Russ Pritchard
Pritchard has been fascinated by all aspects of the American Civil War since he was given an ambrotype of an ancestor, Captain Caleb Baker Jones, Company I, 13th Tennessee Infantry, in 1948 by his grandmother. An aunt took him to the National Park at Shiloh in 1952. He attended a meeting of the Memphis Gun Club in 1956 where he met John Ashworth. They became friends due to their similar interests in all things Confederate.
After going to prep school in Connecticut, 1954-1958, and becoming well acquainted with the gun store of Francis Bannerman & Co. in New York City, Pritchard spent four years as Washington & Lee University. During that time he spent considerable time visiting nearby battlefields. After graduation and two years active duty in the US Army he settled in Philadelphia. He became Executive Director of the Civil War Library and Museum in January 1976, a position he held until retirement in June 1995.
Pritchard’s first published writing appeared in The Quarterly Journal of the Company of Military Historians in 1960. Subsequent articles were published in The Monthly Bugle. the newsletter of the Pennsylvania Antique Gun Collectors Association. He also wrote auction reviews that were printed in the Maine Antique Digest. Over the years he has authored or co-authored a number of articles for North South Trader’s Civil War, and has several articles awaiting publication.
While at the museum in Philadelphia, Pritchard also acted as Technical Advisor for a number of heavily illustrated large format publications of Salamander Books, Ltd., London. In this capacity he selected items for photography and wrote captions for images included in the publications. Volumes produced included three Civil War titles, Commanders of the Civil War, 1989, Fighting Men of the Civil War, 1991, and Battlefields of the Civil War, 1991. These books were followed by The American Frontier, 1992, D-Day, Operation Overlord, 1993, and The War in the Pacific, 2000.
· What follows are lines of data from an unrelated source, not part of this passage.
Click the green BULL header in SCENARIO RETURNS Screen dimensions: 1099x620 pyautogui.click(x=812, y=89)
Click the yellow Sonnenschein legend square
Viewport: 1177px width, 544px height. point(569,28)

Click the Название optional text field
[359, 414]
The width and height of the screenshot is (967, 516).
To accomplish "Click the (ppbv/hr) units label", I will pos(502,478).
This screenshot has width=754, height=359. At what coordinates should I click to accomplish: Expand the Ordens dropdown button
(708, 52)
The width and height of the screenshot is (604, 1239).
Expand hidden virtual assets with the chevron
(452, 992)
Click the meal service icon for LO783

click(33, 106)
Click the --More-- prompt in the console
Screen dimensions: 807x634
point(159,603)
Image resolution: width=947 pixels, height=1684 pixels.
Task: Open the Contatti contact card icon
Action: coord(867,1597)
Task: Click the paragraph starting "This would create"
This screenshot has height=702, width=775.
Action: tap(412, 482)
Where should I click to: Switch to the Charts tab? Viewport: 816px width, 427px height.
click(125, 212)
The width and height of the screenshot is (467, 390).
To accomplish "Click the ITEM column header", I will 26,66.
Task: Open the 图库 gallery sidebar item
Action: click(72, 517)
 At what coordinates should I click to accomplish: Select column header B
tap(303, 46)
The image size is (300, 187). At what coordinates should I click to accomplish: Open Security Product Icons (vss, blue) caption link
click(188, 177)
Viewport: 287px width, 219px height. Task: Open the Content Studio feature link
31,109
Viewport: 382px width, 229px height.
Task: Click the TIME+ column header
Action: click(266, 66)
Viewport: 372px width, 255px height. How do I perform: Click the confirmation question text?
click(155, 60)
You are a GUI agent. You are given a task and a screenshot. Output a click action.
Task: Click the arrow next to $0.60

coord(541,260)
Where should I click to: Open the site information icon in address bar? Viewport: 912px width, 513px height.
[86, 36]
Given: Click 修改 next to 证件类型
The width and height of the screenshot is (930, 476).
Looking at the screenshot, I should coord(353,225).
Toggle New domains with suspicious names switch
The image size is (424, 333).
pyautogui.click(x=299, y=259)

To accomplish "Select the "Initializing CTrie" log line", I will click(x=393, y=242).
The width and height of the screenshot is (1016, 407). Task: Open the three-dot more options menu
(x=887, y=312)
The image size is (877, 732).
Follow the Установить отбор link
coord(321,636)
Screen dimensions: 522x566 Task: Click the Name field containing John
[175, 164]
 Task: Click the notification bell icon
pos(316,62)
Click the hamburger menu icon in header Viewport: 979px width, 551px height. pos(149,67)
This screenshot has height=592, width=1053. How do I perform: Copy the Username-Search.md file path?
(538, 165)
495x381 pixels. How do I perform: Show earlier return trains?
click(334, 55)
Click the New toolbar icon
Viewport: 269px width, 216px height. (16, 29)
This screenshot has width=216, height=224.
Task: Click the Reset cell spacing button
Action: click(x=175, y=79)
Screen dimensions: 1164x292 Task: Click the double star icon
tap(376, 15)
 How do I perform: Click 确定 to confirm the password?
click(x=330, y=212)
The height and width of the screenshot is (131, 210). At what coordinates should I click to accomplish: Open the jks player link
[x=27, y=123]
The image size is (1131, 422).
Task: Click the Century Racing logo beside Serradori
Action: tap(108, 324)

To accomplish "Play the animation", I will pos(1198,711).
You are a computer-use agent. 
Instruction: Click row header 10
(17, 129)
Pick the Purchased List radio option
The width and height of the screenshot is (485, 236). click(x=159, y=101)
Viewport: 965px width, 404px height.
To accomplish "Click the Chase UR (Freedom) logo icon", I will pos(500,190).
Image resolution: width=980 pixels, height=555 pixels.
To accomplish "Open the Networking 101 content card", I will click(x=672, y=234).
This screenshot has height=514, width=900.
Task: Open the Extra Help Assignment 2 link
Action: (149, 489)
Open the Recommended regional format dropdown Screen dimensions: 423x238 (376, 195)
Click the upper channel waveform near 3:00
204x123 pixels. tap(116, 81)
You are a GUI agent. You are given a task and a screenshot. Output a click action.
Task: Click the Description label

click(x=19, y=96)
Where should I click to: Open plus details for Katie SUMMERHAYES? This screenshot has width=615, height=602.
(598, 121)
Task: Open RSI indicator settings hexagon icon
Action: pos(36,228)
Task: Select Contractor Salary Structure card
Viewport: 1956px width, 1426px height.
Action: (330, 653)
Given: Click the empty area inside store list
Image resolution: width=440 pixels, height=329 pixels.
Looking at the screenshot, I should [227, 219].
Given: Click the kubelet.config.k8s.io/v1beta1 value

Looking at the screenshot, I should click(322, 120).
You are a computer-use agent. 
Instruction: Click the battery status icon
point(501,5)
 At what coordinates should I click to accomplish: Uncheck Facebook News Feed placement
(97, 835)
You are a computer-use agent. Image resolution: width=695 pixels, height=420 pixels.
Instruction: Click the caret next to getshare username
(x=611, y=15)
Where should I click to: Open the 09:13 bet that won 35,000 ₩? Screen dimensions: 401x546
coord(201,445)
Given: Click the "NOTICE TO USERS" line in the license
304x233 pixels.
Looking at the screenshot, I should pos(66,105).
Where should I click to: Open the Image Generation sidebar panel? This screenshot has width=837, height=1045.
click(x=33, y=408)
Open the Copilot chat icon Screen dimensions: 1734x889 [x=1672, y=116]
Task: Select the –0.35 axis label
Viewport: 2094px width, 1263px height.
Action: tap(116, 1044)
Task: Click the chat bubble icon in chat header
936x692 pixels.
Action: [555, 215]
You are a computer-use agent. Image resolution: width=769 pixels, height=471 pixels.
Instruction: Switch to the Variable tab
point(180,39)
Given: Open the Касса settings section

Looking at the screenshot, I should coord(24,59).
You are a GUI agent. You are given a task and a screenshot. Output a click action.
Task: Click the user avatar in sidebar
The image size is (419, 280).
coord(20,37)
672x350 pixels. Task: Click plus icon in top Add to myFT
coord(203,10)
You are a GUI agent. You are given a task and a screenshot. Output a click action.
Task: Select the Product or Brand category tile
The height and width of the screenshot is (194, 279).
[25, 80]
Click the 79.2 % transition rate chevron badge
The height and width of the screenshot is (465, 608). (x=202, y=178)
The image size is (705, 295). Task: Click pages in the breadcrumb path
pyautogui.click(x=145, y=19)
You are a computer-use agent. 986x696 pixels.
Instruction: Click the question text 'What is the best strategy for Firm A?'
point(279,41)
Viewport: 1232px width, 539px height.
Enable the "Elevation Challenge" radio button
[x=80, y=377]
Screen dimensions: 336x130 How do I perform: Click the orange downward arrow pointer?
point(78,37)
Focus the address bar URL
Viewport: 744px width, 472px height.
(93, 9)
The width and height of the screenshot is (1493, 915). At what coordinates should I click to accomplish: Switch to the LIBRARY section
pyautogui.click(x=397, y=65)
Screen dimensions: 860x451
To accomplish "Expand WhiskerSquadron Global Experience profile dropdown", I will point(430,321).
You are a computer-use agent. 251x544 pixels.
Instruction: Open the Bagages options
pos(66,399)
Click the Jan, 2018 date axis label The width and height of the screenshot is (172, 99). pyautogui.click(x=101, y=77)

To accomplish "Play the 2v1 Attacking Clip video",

During this same period he was a contributor of a number of Confederate related entries to Encyclopedia of the Civil War published by Harper & Row in 1986. Pritchard supplied a number of Confederate longarms, handguns, edged weapons and accouterments from his personal collection for photography and wrote captions for Arms and Equipment of the Confederacy, part of the Echoes of Glory series published in 1991 by Time-Life. He also was an Editorial Advisor for Simon & Schuster, Inc. for the Encyclopedia of the Confederacy that appeared in 1993. He wrote a number of the entries dealing with ordnance topics for this four volume work and supplied examples from his personal collection for illustrations.
After retiring to Mississippi, Pritchard authored Civil War Weapons and Equipment, 2003, The Irish Brigade. A Pictorial History, 2004 and Raiders of the Civil War, 2005. For twenty years Pritchard and close friend, Cleveland Adger Huey of Columbia, South Carolina, researched and co-authored a major reference book, The English Connection. That book meticulously documented arms and equipment imported by the Confederacy from Great Britain during the Civil War was released in 2014. It was during this research that Pritchard and Ashworth became aware of the heretofore unrealized importance of shotguns in operations of the Confederate Ordnance Department. The result of the Pritchard – Ashworth collaboration is Confederate and Southern Agent Marked Shotguns, the first publication to explore this aspect of Confederate Ordnance activities.